[START]

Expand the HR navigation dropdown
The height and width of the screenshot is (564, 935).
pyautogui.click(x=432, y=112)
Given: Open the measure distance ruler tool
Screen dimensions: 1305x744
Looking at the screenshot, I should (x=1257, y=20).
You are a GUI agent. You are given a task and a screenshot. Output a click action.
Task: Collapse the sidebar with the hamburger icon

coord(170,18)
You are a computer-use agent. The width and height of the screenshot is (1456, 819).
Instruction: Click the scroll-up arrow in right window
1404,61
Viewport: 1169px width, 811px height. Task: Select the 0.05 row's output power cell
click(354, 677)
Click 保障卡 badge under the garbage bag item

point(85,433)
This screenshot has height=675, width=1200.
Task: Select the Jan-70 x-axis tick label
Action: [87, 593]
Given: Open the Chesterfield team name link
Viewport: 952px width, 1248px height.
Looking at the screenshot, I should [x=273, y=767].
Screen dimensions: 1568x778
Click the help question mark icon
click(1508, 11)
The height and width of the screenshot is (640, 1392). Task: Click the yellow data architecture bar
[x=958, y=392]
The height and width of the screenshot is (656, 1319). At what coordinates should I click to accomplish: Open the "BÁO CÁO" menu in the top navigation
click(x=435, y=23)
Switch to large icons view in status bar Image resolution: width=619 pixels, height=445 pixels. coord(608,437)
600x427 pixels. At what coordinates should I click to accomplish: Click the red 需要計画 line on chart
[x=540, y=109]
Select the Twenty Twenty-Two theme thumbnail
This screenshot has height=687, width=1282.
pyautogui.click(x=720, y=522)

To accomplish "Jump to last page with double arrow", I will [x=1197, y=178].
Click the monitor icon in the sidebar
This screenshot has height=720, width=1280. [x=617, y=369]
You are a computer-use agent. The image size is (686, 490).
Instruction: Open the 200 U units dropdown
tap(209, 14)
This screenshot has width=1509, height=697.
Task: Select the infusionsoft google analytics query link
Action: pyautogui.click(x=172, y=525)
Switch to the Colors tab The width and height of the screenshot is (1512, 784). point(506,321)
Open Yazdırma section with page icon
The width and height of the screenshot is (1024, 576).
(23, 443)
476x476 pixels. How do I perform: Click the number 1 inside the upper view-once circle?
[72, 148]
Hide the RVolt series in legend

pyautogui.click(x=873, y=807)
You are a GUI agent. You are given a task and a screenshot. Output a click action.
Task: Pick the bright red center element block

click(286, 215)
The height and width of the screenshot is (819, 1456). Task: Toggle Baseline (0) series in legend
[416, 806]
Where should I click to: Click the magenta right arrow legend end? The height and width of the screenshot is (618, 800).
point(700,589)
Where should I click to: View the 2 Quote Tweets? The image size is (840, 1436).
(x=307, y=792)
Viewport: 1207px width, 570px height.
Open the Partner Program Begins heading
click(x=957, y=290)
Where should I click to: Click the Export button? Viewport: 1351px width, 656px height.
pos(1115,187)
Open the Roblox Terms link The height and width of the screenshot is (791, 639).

[END]

Can you convert every line of the entries above into a numbered list, leaving out the blank lines?

■ **FULL ANSWER**
1. Expand the HR navigation dropdown
2. The height and width of the screenshot is (564, 935).
3. pyautogui.click(x=432, y=112)
4. Given: Open the measure distance ruler tool
5. Screen dimensions: 1305x744
6. Looking at the screenshot, I should (x=1257, y=20).
7. You are a GUI agent. You are given a task and a screenshot. Output a click action.
8. Task: Collapse the sidebar with the hamburger icon
9. coord(170,18)
10. You are a computer-use agent. The width and height of the screenshot is (1456, 819).
11. Instruction: Click the scroll-up arrow in right window
12. 1404,61
13. Viewport: 1169px width, 811px height. Task: Select the 0.05 row's output power cell
14. click(354, 677)
15. Click 保障卡 badge under the garbage bag item
16. point(85,433)
17. This screenshot has height=675, width=1200.
18. Task: Select the Jan-70 x-axis tick label
19. Action: [87, 593]
20. Given: Open the Chesterfield team name link
21. Viewport: 952px width, 1248px height.
22. Looking at the screenshot, I should [x=273, y=767].
23. Screen dimensions: 1568x778
24. Click the help question mark icon
25. click(1508, 11)
26. The height and width of the screenshot is (640, 1392). Task: Click the yellow data architecture bar
27. [x=958, y=392]
28. The height and width of the screenshot is (656, 1319). At what coordinates should I click to accomplish: Open the "BÁO CÁO" menu in the top navigation
29. click(x=435, y=23)
30. Switch to large icons view in status bar Image resolution: width=619 pixels, height=445 pixels. coord(608,437)
31. 600x427 pixels. At what coordinates should I click to accomplish: Click the red 需要計画 line on chart
32. [x=540, y=109]
33. Select the Twenty Twenty-Two theme thumbnail
34. This screenshot has height=687, width=1282.
35. pyautogui.click(x=720, y=522)
36. To accomplish "Jump to last page with double arrow", I will [x=1197, y=178].
37. Click the monitor icon in the sidebar
38. This screenshot has height=720, width=1280. [x=617, y=369]
39. You are a computer-use agent. The image size is (686, 490).
40. Instruction: Open the 200 U units dropdown
41. tap(209, 14)
42. This screenshot has width=1509, height=697.
43. Task: Select the infusionsoft google analytics query link
44. Action: pyautogui.click(x=172, y=525)
45. Switch to the Colors tab The width and height of the screenshot is (1512, 784). point(506,321)
46. Open Yazdırma section with page icon
47. The width and height of the screenshot is (1024, 576).
48. (23, 443)
49. 476x476 pixels. How do I perform: Click the number 1 inside the upper view-once circle?
50. [72, 148]
51. Hide the RVolt series in legend
52. pyautogui.click(x=873, y=807)
53. You are a GUI agent. You are given a task and a screenshot. Output a click action.
54. Task: Pick the bright red center element block
55. click(286, 215)
56. The height and width of the screenshot is (819, 1456). Task: Toggle Baseline (0) series in legend
57. [416, 806]
58. Where should I click to: Click the magenta right arrow legend end? The height and width of the screenshot is (618, 800).
59. point(700,589)
60. Where should I click to: View the 2 Quote Tweets? The image size is (840, 1436).
61. (x=307, y=792)
62. Viewport: 1207px width, 570px height.
63. Open the Partner Program Begins heading
64. click(x=957, y=290)
65. Where should I click to: Click the Export button? Viewport: 1351px width, 656px height.
66. pos(1115,187)
67. Open the Roblox Terms link The height and width of the screenshot is (791, 639).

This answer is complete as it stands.